PERRITO
Sus grandes ojos dorados
miraban a través de los barrotes de la jaula con desconcertada tristeza.
Perrito no comprendía, no podía comprender aquello.
La rudeza del hombre de la
cuerda que casi lo ahoga, a él, que se sabía pequeñito y bueno. La jaula
rodante y la baraúnda de perros cautivos. Nunca Perrito había visto tantos perros
juntos. Perros furiosos que mordían, perros tristes que gemían dulcemente
asomando el hocico entre los barrotes, como si el único aire respirable fuera
el aire viejo y amigo de la calle. Y ahora, esto, la jaula de alambre bajo los
árboles y más perros que llegan en la jaula rodante, y otros que eran metidos a
la fuerza en aquel obscuro cajón del fondo, cuyas puertas, cuando se abrían, dejaban
escapar un aliento agrio, y tras el aliento, una mansa procesión de perros
dormidos, tan dormidos, que no despertaban ni con el traqueteo de la carretilla
que los llevaba lejos, más allá del barranco.

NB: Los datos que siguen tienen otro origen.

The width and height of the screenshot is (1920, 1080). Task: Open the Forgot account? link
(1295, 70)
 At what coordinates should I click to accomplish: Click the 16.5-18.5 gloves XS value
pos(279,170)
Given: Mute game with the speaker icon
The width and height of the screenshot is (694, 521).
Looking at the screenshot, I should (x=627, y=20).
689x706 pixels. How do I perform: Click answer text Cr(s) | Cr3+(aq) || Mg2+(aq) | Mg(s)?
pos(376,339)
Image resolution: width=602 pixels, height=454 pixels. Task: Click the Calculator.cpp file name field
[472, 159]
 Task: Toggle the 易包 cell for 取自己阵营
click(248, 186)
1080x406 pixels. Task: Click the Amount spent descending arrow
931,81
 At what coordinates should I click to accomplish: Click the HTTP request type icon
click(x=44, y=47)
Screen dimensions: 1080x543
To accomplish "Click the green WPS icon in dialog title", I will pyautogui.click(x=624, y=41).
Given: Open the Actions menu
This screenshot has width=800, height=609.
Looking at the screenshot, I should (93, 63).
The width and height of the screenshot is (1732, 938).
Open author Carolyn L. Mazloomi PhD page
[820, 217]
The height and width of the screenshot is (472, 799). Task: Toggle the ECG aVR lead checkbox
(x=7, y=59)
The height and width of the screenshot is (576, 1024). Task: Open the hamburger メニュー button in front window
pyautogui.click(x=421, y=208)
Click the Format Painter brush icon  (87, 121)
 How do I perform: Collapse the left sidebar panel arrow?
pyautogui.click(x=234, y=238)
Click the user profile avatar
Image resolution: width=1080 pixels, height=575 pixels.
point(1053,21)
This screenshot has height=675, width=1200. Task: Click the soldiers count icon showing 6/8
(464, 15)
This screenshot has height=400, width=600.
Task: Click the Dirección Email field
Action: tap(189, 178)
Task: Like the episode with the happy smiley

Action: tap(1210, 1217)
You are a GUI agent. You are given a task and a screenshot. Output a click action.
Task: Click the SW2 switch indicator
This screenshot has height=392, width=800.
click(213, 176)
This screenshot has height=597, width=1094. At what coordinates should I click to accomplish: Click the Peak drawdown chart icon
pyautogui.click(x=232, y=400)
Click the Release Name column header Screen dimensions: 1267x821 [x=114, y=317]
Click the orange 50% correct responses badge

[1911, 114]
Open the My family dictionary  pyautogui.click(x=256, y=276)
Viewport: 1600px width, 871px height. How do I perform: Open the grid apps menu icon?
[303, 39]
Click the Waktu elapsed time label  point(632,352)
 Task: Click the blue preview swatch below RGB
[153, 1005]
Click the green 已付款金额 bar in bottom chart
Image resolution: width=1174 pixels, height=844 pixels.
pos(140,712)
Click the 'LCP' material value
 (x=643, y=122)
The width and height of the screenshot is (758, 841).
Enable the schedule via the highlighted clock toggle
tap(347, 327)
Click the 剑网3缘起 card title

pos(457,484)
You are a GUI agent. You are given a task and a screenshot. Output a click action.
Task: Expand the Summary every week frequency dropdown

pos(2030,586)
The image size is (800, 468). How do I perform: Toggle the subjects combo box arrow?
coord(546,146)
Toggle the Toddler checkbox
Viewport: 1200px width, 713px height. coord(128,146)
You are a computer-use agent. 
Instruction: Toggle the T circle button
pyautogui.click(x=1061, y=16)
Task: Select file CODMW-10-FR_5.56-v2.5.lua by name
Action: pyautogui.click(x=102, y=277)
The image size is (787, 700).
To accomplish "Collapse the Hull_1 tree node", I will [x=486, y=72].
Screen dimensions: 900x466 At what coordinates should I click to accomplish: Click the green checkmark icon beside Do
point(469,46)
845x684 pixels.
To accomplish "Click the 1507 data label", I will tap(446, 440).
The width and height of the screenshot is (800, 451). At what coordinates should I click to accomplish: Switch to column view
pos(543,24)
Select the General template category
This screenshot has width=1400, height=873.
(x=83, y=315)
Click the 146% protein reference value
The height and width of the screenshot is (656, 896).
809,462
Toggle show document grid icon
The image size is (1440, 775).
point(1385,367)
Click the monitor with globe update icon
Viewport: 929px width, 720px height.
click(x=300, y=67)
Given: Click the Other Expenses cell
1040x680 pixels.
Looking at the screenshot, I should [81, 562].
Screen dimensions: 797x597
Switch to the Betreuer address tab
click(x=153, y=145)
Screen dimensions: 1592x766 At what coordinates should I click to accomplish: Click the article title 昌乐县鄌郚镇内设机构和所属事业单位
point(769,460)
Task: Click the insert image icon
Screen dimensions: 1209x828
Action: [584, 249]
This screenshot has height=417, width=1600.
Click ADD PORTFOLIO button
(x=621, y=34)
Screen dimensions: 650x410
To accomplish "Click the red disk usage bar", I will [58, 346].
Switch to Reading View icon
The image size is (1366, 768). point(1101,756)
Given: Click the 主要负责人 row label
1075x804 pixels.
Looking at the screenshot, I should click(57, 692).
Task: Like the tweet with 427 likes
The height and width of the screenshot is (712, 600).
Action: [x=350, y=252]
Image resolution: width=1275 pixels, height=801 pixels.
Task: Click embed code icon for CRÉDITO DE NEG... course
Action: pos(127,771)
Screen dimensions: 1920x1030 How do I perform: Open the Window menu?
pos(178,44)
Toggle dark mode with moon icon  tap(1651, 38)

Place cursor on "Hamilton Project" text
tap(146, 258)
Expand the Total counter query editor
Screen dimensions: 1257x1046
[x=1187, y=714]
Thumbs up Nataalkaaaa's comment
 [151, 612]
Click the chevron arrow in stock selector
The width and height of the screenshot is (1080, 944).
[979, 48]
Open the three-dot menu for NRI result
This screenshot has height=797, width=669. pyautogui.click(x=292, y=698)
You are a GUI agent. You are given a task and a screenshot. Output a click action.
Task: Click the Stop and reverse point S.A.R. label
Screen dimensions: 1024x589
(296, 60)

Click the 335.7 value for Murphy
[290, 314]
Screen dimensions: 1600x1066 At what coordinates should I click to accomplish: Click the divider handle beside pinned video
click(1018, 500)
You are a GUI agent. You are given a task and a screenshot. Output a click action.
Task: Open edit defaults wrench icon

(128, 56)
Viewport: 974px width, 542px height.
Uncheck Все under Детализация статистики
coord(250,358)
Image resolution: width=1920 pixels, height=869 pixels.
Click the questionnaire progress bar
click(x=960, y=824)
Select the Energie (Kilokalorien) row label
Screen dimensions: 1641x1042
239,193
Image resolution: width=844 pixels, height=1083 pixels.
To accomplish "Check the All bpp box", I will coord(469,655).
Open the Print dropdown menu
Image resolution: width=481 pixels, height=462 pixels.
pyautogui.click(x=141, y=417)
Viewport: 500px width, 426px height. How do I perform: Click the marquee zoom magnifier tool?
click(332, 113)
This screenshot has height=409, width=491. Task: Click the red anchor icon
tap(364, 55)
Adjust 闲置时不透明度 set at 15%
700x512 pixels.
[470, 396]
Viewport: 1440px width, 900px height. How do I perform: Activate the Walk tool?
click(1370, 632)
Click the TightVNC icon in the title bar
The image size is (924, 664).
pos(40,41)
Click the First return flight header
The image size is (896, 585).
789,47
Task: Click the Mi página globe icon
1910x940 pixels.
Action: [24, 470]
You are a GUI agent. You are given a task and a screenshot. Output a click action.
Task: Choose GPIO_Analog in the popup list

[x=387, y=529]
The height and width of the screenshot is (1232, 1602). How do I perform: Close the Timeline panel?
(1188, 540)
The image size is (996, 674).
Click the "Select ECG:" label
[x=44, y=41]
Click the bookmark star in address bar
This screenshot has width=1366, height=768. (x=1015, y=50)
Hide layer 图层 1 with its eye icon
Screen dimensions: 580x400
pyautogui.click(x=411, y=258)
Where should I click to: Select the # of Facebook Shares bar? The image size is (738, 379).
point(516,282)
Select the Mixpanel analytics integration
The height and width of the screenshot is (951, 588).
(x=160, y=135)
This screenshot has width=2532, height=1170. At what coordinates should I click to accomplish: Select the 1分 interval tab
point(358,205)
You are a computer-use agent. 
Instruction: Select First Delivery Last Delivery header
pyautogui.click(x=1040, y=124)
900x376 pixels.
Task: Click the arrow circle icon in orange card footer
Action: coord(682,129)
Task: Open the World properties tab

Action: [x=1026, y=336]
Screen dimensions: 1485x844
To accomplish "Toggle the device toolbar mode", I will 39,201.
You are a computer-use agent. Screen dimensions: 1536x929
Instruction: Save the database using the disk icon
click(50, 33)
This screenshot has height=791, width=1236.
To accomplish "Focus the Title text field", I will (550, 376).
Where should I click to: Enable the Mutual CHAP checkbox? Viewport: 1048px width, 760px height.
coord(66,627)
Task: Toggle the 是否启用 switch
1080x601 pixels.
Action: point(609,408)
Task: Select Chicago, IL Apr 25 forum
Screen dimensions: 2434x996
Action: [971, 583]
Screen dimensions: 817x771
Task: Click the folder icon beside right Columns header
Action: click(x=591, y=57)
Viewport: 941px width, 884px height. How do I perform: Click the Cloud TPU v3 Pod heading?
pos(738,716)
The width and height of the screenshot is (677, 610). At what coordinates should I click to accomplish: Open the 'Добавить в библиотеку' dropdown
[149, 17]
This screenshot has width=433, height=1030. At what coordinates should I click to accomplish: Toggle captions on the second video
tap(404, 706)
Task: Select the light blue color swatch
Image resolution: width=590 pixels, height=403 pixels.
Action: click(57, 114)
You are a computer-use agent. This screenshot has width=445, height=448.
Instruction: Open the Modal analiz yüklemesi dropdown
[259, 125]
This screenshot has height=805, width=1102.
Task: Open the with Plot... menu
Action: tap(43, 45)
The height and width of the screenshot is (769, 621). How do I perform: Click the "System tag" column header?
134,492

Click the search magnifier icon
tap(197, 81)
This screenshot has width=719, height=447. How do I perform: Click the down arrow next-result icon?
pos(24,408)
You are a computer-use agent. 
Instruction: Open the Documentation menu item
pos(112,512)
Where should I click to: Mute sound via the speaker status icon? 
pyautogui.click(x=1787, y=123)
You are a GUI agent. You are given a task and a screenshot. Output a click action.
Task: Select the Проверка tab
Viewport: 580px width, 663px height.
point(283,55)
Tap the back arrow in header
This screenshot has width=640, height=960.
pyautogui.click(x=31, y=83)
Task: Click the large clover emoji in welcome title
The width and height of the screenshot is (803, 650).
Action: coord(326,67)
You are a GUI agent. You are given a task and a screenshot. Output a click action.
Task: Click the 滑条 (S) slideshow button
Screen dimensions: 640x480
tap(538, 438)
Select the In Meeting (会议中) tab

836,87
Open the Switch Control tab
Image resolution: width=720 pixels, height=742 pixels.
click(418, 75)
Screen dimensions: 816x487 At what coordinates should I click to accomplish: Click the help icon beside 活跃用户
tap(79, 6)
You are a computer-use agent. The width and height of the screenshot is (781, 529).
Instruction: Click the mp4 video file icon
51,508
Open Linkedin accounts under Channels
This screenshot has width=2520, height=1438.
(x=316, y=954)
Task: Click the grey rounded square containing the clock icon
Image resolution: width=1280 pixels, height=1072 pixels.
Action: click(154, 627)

Definitivamente, Perrito no
comprendía aquello. Sólo existía la presencia de una gran tristeza. ¿Dónde
estaría el "amo chico”? Los “amos grandes” podían haberlo olvidado, pero
el “amo chico" no. No tenía hambre, ni sed, pero quería sol, espacios
abiertos, pasto húmedo y vientos viejos, cosas compartidas con el “amo chico”.
¿Dónde estaría el “amo
chico”...?
-Papá... ¡miralo! ¡Lo
encontré en la calle!
En los brazos del niño
palpitaba una pelotita de lana blanca y suave. La tenía apretada contra su
corazón, tan apretada que la lana blanca soltó un gemido.
-¿Lo ves, papá...? ¡Es un
perrito...! ¡Es mi perrito...!
El niño esperaba, tembloroso
de miedo y de felicidad. Miraba a su padre, y la felicidad se apagaba y el
miedo crecía. Papá se estaba volviendo alto, cada vez más alto, como cuando se
preparaba a hacer algo que él intuía desagradable.
- No. No podemos tener un
perro. La casa es pequeña.
La pelotita blanca era suave
y caliente sobre la piel de su pecho. El perrito era suyo. El lo había
encontrado en la calle, había corrido con él hasta caerse de cansancio, mirando
atrás, mirando atrás, huyendo de la calle, de la gente, de una voz que
reclamara su perrito.
-¡Papá...! lloriqueó.
-No.
Nunca su padre había sido
tan alto, tan invencible. Nunca el “no” tan rotundo. Venía rodando desde una
montaña como una piedra redonda que lo aplastaba y exprimía de su cuerpo toda
la lágrima que cabía adentro.
-¡Es inútil que llores,
hijo! ¡Hay que ser hombre!
El no quería ser hombre.
Quería ser un niño y tener un tesoro de vida blanca y tibia sobre su pecho. La
piedra redonda pesaba sobre su garganta, y el arroyito de lágrimas fluía y
fluía.
-¿Por qué llora el nene...?
A través de las lágrimas,
vio la imagen borrosa de su madre que se acercaba. Una esperanza. La montaña ya
no era tan árida. Había sobre ella la presencia de un viento fresco y un sonido
como de agua que corre suavizando piedras.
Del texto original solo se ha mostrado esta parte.